Work order:
Here is a listing; work out how many of its lines contain the word "icon", and state only that number.
** Material for this exercise follows **
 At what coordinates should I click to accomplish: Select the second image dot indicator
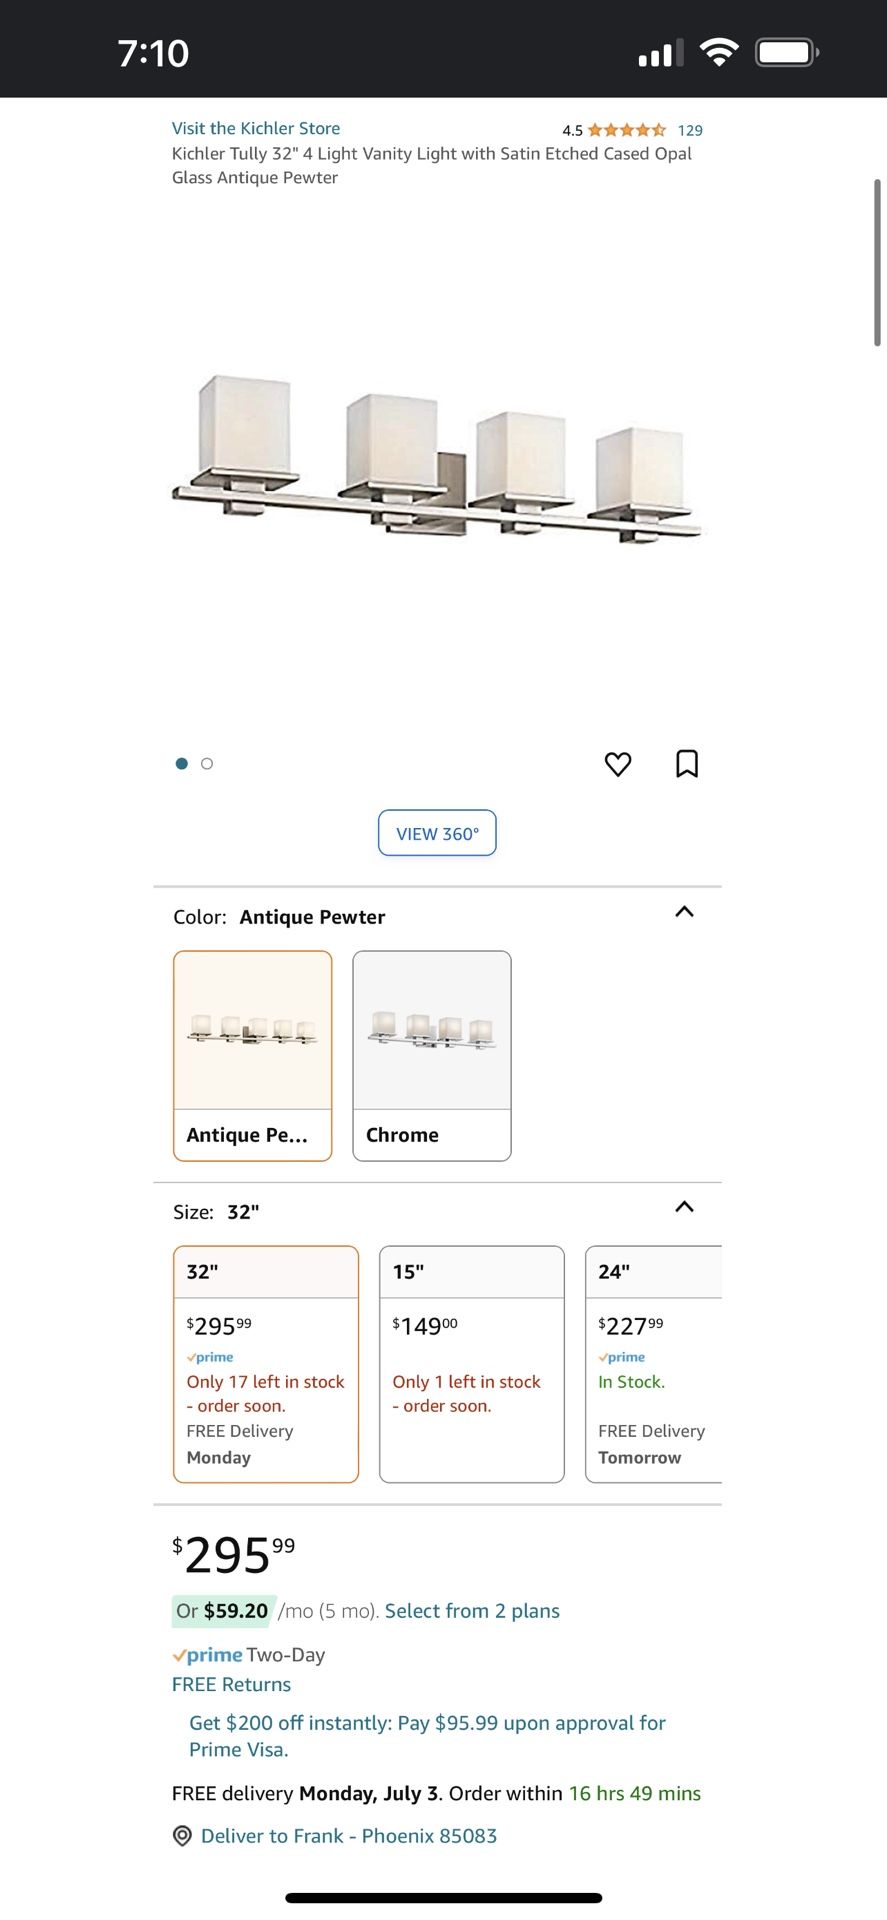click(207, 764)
** End of Material for this exercise **
** Material for this exercise follows **
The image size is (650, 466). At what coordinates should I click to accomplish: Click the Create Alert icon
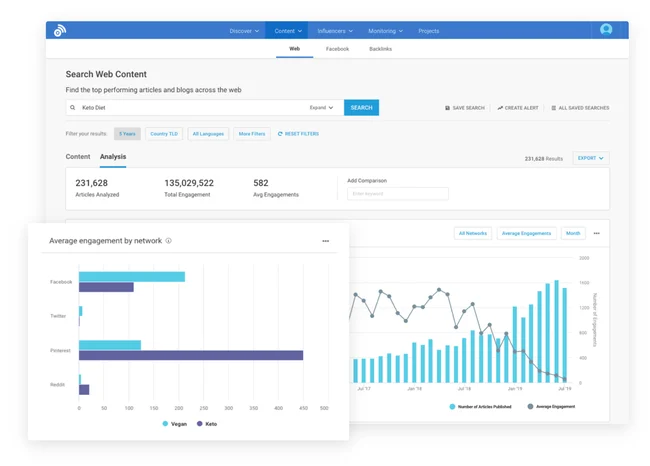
** End of Material for this exercise **
** Material for this exercise follows **
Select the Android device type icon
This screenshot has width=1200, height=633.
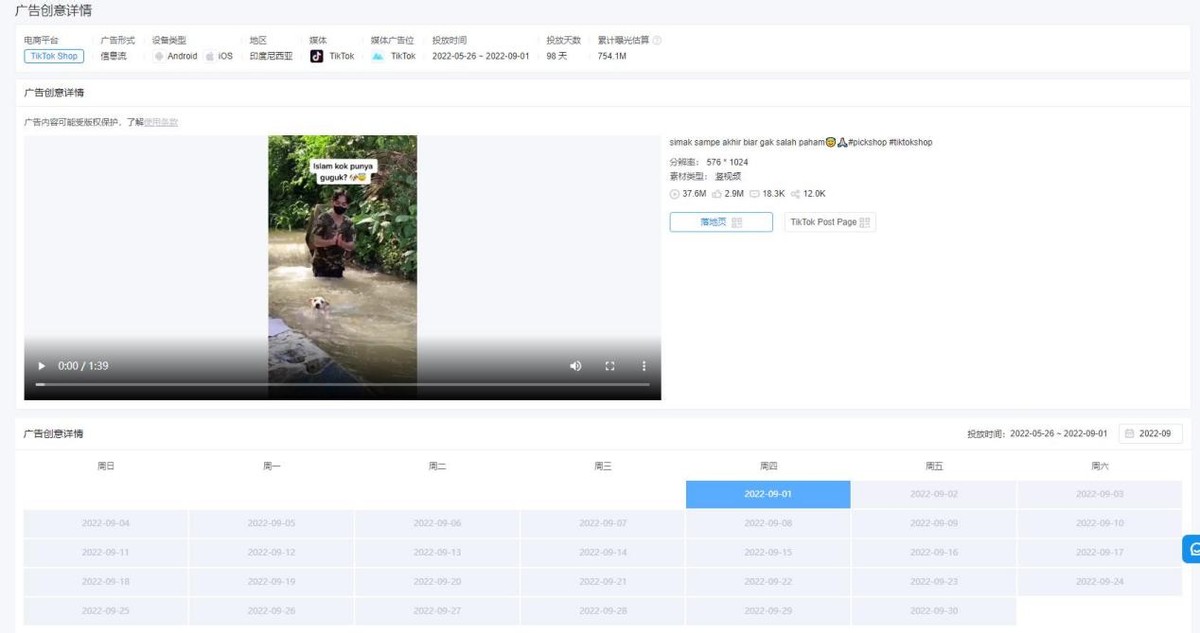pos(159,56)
** End of Material for this exercise **
Expected output:
2